(Task brief) Copy the lines that begin at the one containing "The height and" and stop after the one containing "This screenshot has width=800, height=454.", substituting "code execution" for "code evaluation" and leaving everything else unchanged.

---------- Input records

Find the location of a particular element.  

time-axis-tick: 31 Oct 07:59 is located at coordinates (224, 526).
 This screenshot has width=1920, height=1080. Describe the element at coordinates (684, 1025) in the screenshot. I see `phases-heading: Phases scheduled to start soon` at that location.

--------------------
---------- Input records

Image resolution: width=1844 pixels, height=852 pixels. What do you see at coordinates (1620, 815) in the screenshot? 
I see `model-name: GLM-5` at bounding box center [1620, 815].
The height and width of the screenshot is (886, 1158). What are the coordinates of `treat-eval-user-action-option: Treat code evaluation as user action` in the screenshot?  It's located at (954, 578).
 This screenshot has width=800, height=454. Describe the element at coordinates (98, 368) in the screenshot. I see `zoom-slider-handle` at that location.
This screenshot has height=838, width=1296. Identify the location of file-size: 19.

--------------------

(Response box)
The height and width of the screenshot is (886, 1158). What are the coordinates of `treat-eval-user-action-option: Treat code execution as user action` in the screenshot?  It's located at (954, 578).
 This screenshot has width=800, height=454. Describe the element at coordinates (98, 368) in the screenshot. I see `zoom-slider-handle` at that location.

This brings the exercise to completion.